Why you should care

Working a 40-hour week for 40 years means you’ll spend about 80,000 hours of your life at work. Best make it count. 

A friend has posted a sort of flyer on Facebook:

“THIS LONG HOLIDAY WEEKEND HAS BEEN BROUGHT TO YOU BY THE BLOOD, SWEAT, AND TEARS OF THE LABOR MOVEMENT.”

We’d do well to remember it, especially in 2015.

We’ve been hearing about labor’s diminishing power for quite some time, of course, but only this year did we see recent history grounded in a doorstopper of a book by one Thomas Piketty. In case you didn’t read it — and let’s face it, most of us did not — the Frenchman’s theory turned the dismal science darker. Piketty seemed to predict ever-diminishing returns to labor and ever-increasing concentration of wealth.

More bad news for labor: We saw a lot of buzz around the term “precariat” and mourned Bangladeshi garment workers, while taking only baby steps to avoid another disastrous collapse. The Supreme Court took a big swipe at public unions and seems keen on gutting their infrastructure.

There’s good news, too. We’ve witnessed a possible renaissance in unions, and unlikely successes by the most marginal of laborers, like migrant workers. Some of them have convinced Wal-Mart and the like to get onboard with fair-labor laws. A populist resurgence on both sides of the aisle might get workers some more attention.

Ever since Marx, we’ve tended to think about work in terms of power and capital and, well, misery and exploitation. Those are important terms. But what often gets lost in these analyses is this: Work can ennoble us. At its best, work gives us a sense of purpose, lets us engage in our communities and world and be part of something much greater than ourselves.

I think about my mom, 71 years old and still practicing pediatrics, even though getting up in the middle of the night to attend deliveries gets harder every year. She plans to keep at it as long as she can: It keeps her sharp and purposeful, and it’s fun besides.

That ennobling power of work isn’t limited to doctors — or, for that matter, professionals, entrepreneurs, artists or white-collar types. In fact, I know many a miserable lawyer, and more than a few happy salesclerks and stay-at-home parents.

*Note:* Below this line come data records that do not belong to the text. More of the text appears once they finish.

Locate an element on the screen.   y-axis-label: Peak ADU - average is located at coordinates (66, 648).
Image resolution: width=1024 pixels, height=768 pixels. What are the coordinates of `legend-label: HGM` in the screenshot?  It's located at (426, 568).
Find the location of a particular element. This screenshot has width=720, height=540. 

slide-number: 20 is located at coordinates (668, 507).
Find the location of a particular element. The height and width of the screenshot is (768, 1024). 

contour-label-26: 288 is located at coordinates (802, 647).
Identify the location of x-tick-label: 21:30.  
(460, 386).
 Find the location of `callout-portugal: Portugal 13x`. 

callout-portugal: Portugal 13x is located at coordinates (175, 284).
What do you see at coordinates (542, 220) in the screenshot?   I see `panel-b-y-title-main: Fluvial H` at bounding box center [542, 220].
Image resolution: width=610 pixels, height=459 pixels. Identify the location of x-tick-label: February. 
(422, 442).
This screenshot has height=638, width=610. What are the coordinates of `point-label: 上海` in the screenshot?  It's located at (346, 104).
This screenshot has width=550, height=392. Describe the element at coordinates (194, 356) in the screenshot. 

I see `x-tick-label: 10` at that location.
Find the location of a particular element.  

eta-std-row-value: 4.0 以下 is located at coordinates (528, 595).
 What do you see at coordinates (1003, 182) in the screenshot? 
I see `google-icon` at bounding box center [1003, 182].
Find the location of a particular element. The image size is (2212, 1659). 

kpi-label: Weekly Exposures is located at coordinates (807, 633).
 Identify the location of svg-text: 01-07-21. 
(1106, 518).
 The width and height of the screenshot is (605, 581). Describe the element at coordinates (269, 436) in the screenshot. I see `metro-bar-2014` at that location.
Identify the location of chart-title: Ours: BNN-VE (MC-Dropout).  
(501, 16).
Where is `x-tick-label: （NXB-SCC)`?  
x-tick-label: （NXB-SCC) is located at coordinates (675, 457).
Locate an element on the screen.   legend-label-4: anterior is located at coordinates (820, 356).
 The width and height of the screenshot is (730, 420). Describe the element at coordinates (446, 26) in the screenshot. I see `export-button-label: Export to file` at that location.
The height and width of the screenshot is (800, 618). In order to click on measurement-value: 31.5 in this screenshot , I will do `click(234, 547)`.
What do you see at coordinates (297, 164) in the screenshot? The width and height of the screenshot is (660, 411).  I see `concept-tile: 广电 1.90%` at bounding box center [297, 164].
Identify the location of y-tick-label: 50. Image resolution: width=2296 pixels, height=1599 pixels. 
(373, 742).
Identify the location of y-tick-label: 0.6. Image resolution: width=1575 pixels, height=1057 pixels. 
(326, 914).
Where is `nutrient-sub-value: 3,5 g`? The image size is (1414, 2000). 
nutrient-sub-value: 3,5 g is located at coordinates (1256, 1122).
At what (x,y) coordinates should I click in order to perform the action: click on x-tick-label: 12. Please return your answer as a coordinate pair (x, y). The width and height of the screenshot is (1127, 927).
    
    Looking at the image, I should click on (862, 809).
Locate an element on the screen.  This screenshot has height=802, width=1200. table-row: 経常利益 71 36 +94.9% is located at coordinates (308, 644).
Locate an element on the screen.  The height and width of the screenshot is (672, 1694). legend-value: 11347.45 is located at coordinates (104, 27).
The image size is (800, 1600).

What makes us happy at work — assuming we’re receiving a living wage and benefits — is whether we match our jobs well, and whether we feel respected and engaged, like we’re contributing meaningfully. I like to think that most everyone, from Piketty to, say, Scott Walker, would agree.

So this Labor Day, let us at OZY wish you all a happy workweek — and many, many more happy workweeks to come.